The authors benchmark 10 LLMs and 3 ReACT-style agents on their proposed datasets and report very low task
completion rates (ranging from 7% to 47% in direct calls, and up to 50% for ReACT agents), highlighting current
LLM limitations in sequencing, intent detection, and slot filling for tool invocation. Extensive ablations are
conducted to assess the impact of API count and function name obfuscation. While all datasets and code are
publicly available, the paper's explanation of the methodology, particularly the processing flow of each
transformation method, lacks clarity and visual illustration (figures/flowcharts would be beneficial).
Furthermore, writing issues need attention; for instance, the abbreviation "TAO" on page 8 requires definition
upon its first appearance.
1. Novelty and Practicality: The paper introduces an original and scalable method for repurposing NL2SQL data
into tool-calling datasets, a direction for enterprise-grade LLM deployments.
2. Comprehensive Benchmarking: It evaluates a wide range of LLMs under different usage modes (direct tool-
calling and agent-based), providing valuable insights into model capabilities and bottlenecks.

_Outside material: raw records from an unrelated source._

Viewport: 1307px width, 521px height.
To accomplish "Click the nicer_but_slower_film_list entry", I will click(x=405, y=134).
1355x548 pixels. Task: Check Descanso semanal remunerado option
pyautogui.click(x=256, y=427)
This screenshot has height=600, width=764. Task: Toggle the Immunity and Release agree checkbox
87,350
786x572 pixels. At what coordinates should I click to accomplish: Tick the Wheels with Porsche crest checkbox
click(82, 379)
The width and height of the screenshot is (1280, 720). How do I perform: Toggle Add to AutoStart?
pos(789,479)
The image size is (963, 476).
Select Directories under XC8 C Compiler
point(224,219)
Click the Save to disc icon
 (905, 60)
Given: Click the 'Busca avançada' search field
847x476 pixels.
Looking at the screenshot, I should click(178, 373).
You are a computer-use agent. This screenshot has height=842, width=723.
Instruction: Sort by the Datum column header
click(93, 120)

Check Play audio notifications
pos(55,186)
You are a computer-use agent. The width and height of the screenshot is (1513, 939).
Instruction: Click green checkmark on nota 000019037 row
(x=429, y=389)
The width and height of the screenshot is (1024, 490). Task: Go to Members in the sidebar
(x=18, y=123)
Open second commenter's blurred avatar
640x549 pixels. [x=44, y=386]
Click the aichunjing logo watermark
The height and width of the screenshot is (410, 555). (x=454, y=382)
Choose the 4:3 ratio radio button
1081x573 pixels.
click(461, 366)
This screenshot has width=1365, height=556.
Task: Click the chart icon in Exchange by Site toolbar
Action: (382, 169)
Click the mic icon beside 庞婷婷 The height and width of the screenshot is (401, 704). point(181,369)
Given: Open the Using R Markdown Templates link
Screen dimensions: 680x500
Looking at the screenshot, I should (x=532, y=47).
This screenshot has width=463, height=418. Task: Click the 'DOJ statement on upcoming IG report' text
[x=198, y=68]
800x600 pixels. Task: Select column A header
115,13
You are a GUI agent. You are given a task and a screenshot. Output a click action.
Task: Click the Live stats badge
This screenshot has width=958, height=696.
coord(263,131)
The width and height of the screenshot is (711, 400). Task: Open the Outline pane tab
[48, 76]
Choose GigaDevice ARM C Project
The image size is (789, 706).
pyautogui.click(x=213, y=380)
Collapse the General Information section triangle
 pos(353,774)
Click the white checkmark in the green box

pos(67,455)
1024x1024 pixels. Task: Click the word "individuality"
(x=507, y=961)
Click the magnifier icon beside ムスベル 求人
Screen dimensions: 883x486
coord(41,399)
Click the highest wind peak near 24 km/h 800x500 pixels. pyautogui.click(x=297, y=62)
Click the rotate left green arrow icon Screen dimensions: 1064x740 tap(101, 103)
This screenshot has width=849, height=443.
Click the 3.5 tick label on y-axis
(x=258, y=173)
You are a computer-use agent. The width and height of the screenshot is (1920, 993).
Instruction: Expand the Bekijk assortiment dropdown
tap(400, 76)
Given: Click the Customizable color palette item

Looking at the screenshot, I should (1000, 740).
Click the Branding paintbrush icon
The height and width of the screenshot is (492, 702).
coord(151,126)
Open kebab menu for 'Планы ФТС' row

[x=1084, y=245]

3. Realistic Evaluation Setup: By converting SQL into invocable APIs backed by real databases, the dataset
better simulates real-world applications compared to many synthetic tool-calling benchmarks.
4. Clear Structure and Contributions: The paper is well-structured with clearly defined sections, contributions,
and results that are easy to follow and interpret.
1. Limited SQL Coverage: Only SELECT queries are supported in the current setup; INSERT, DELETE, nested
queries, and temporal logic are not addressed, reducing task diversity.
2. Constrained Deployment Details: Although the authors state that all APIs are invocable, detailed guidance on
how to deploy and interact with these APIs in a live environment is lacking.
3. Evaluation Focus: The evaluation primarily focuses on offline or single-query tasks. Incorporating multi-turn
interactions or user feedback loops would improve the realism of tool usage.
4. Obfuscation Results Lack Depth: While the obfuscation experiments are insightful, a deeper analysis (e.g.,
how models compensate using metadata or descriptions) could provide more actionable insights.
1. What are the primary barriers to supporting nested SELECTs or non-SELECT queries like INSERT/DELETE?
2. How sensitive are the models to tool name semantics, and could richer descriptions significantly improve
performance under name obfuscation?